Tuesday, August 31, 2010

Best in town/best around

Here's a worldbuilding technique inspired by the SpongeBob SquarePants episode "Spongebob Meets the Strangler".  SpongeBob and the Strangler are shopping at Barg'n-Mart and the Strangler wants to get SpongeBob someplace quiet to throttle him.  But our hero won't budge from the paper towel display because he can't make up his mind whether he wants the product advertised as the Best Paper Towel In Town or the alternative, the Best Paper Towel Around.  It's a great episode as the Strangler (who is, obviously, already a maniac) works himself up into an absolute frenzy of frustration as SpongeBob obliviously meanders through the banal chores of a typical undersea day.  I have to avert my gaze when it gets to the part with the cleats in the eyeballs though.  Depictions of eye injuries more graphic than an eyepatch make me wince.

Anyhoo, here's are some simple questions you can ask yourself when building a setting for RPG shenanigans:

Who is the best wizard in town?
Who is the best wizard around?

Come up with a name, maybe a level and an alignment, and an additional fact or two.  Here's an example.  The campaign is set in the County of Winshire, with action often taking place in the small town of Midwich.
Didymus Ashlar, greatest spelljockey residing in Midwich, MU6, Lawful, improbably huge handlebar mustache, owns a wand that shoots rust monster lasers

Drayton the Reprobate, most potent wizard native to the County of Winshire, MU11, Neutral, knows the name of every dryad and river-nymph from here to the sea for exactly the reason you are thinking, owns half interest in a vineyard somewhere in Goatswood Valley
There's a bazillion variations you can work off of here.  Instead of "best" substitute "worst" or "most infamous".  Instead of wizard go with "knight" or "priest" or "magic sword" or "sleazy tavern".  For background material ask yourself "Who was the greatest wizard/thief/king/belly dancer of the past millenium?"  Etc., etc.  Ad infinitun ad astra.  YMMV.  90210.

Once you've got at least a dozen or twenty of these sorts of things written up you can then create a die chart labeled "Interesting People, Places & Things" that you can roll on whenever you need some inspiration for a scenario.

Another thing you can do is break out your random reaction chart and make a couple rolls to see how Didymus and Drayton get along or how interested Drayton is in finding the greatest grimoire in the land.  A few pregenerated relationships like that will make life interesting for the PCs as they slowly work their way through your list.  "Help you?  Everybody knows you're allies of that upstart prestidigitator Ashlar!  That son of a sea-hag owes me 500 gold pieces I loaned him ten years ago!"

8 comments:

  1. Sensible, simple and constructive method of campaign designing.

    ReplyDelete
  2. Anonymous1:19 PM

    Great stuff, but what on Oerth is a 'rust monster laser'?

    ReplyDelete
  3. I think it's a laser that affects targets just like a rust monster.

    ReplyDelete
  4. I just love that a Spongebob episode inspired this idea.
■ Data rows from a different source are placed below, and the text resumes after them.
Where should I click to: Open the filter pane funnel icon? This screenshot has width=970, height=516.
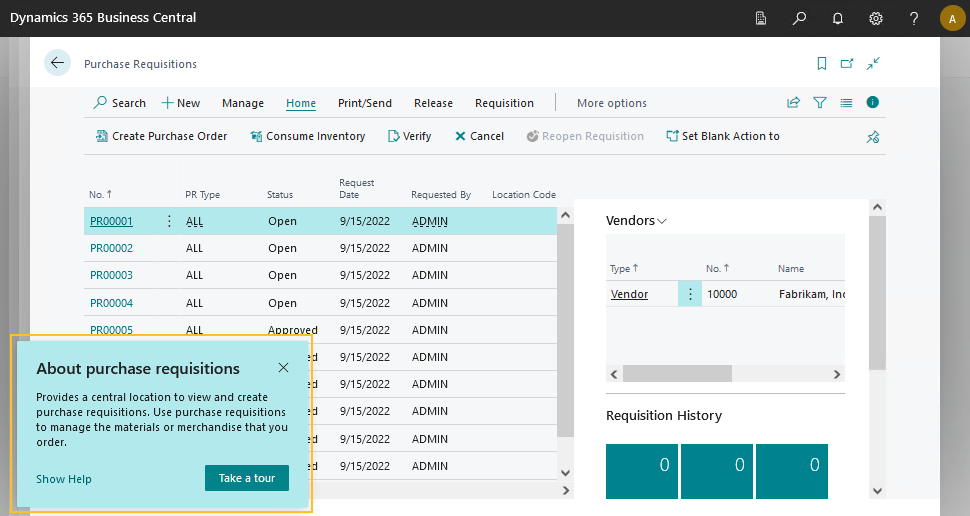pyautogui.click(x=820, y=102)
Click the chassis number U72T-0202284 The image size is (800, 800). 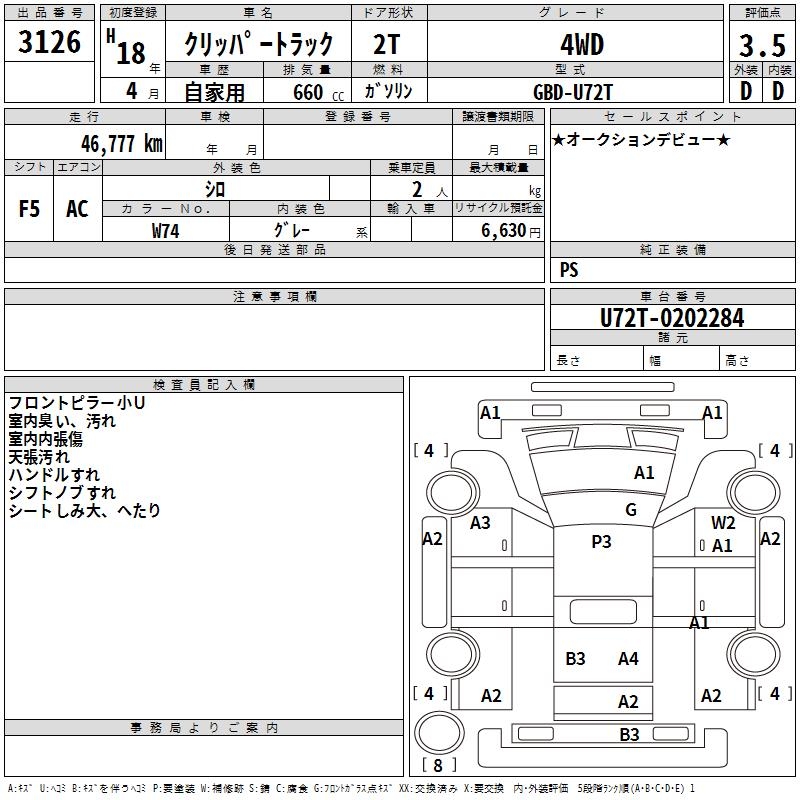point(672,318)
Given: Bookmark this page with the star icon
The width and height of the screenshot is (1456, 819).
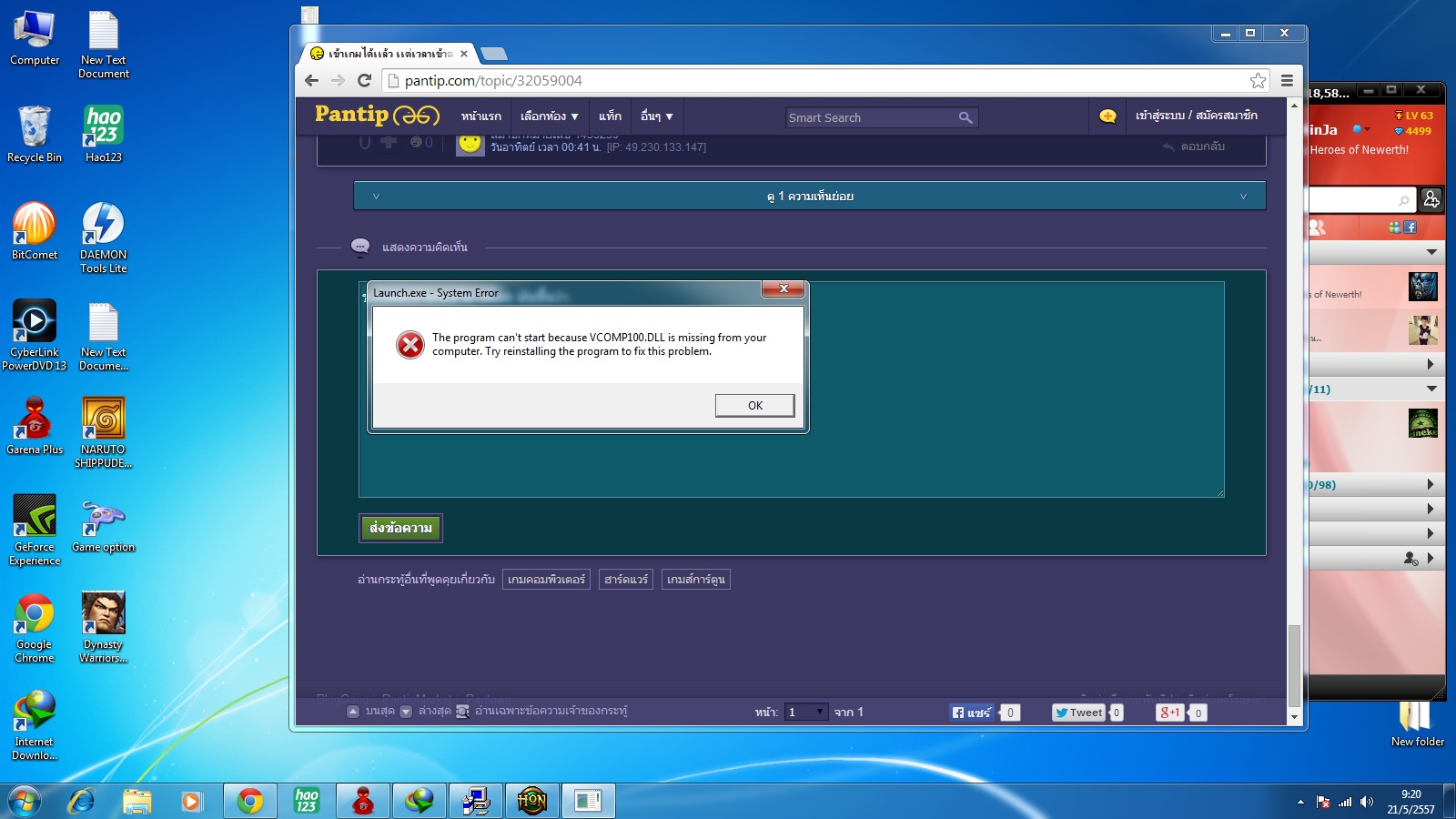Looking at the screenshot, I should (x=1258, y=80).
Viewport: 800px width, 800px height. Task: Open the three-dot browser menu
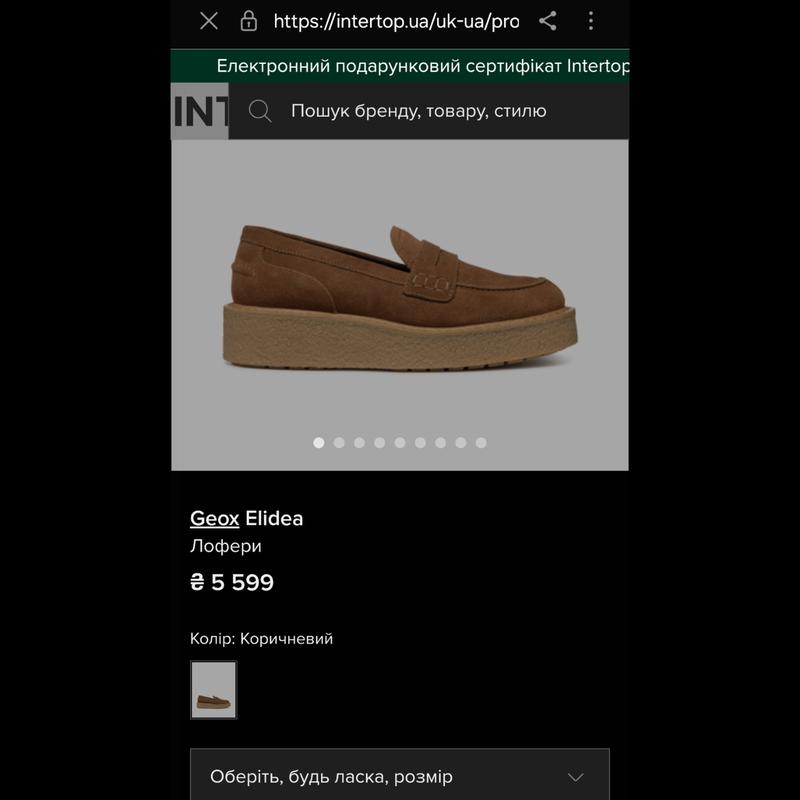coord(591,21)
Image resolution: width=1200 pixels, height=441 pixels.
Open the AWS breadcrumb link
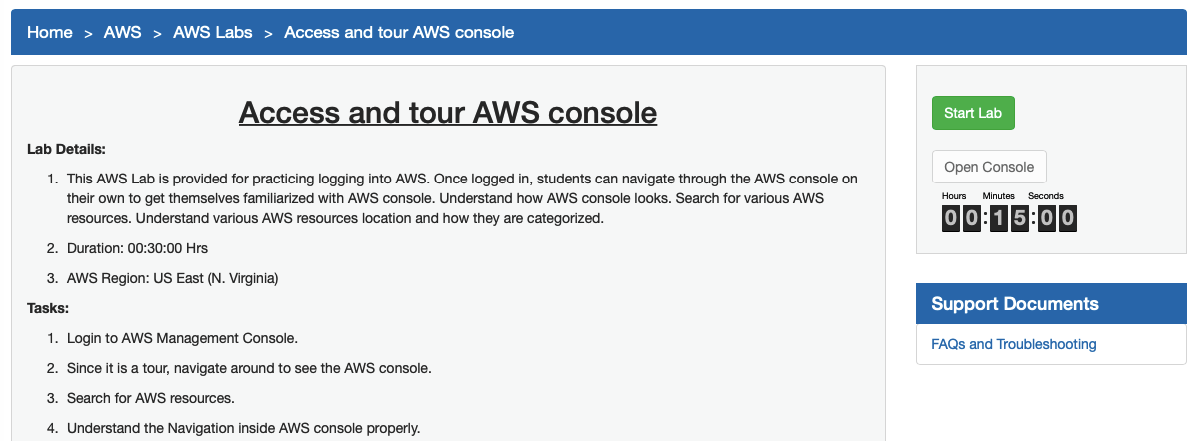point(122,32)
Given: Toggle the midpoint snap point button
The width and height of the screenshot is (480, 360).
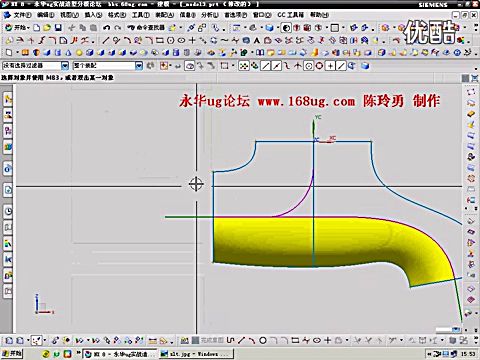Looking at the screenshot, I should pos(276,66).
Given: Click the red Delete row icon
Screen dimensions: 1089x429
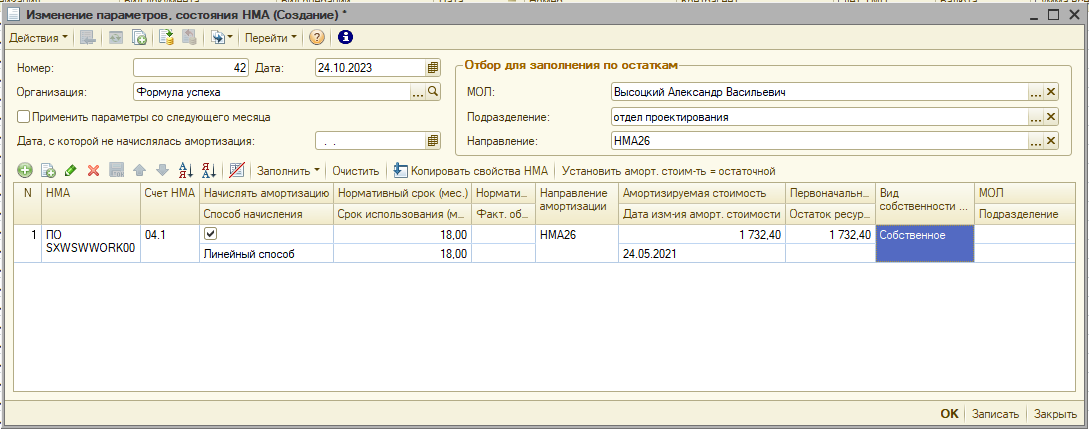Looking at the screenshot, I should point(93,171).
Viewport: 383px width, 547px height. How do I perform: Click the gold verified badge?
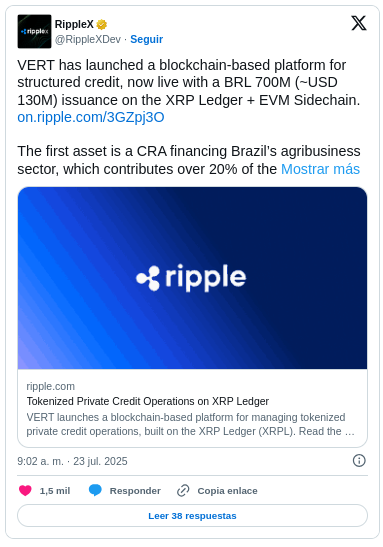pos(102,24)
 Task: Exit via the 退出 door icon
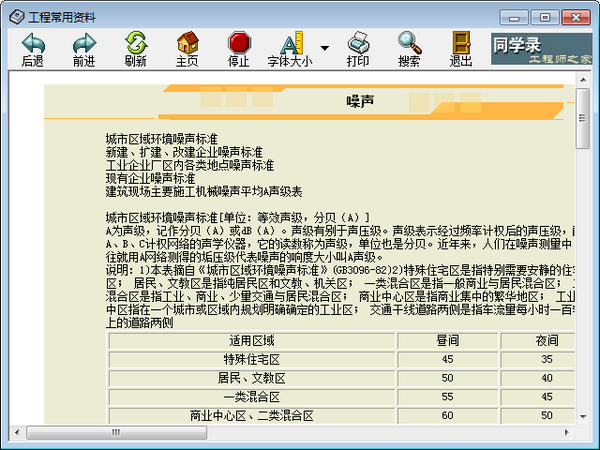[x=461, y=42]
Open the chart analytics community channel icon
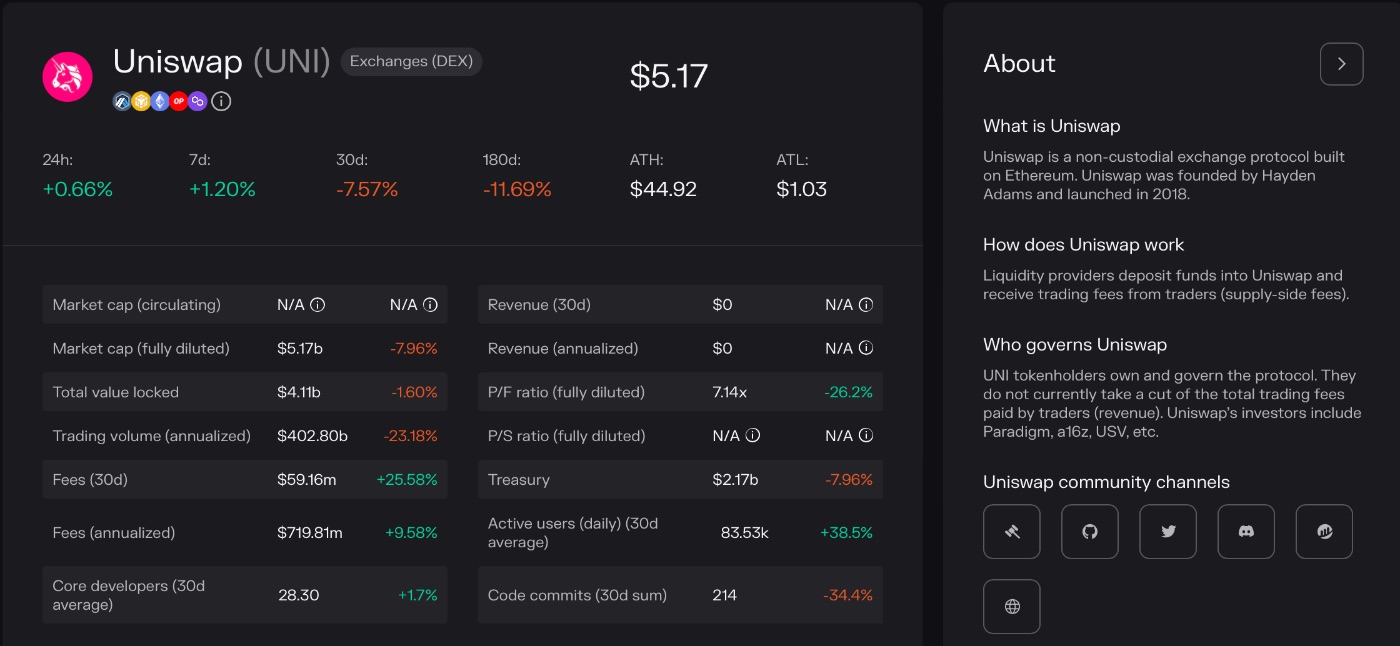Screen dimensions: 1400x646 pos(1324,531)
I like to imagine he's actually a gelatinous cube.

    ReplyDelete
  5. Nah, he's an ochre jelly. Sometimes he splits in half when he takes damage.

    I know more about Spongebob than any 23-year old male should. :)

    ReplyDelete
  6. Squidward - Roper?

    Gary - Flailsnail

    Patrick - Umberhulk? I don't know. I'm not convinced Patrick even is what he's supposed to be on the show.

    ReplyDelete
  7. I really like this because superlatives are how players will tend to interact with the campaign world anyway, so by focusing on them you're being efficient.

    You don't need to know stats for every schmuck in a village, just who has most power, who is richest, who is most attractive etc.

    Thanks!

    ReplyDelete
  8. Thanks for the post, Jeff! This is actually more-or-less the method I use when starting to flesh out a new area in my world. I think: who's the most famous person around? Why? Do they have any relationships with other interesting folks/locations/etc.?

    One dungeon-riddled mountain I recently set a series of adventures in had a great wyrm dragon as its most notable inhabitant. The location itself was built around the dragon's various relationships with other dungeon denizens, neighboring ancient and current locales, etc.

    Lots of fun and near-instant detail and depth just by developing one entity and working from there.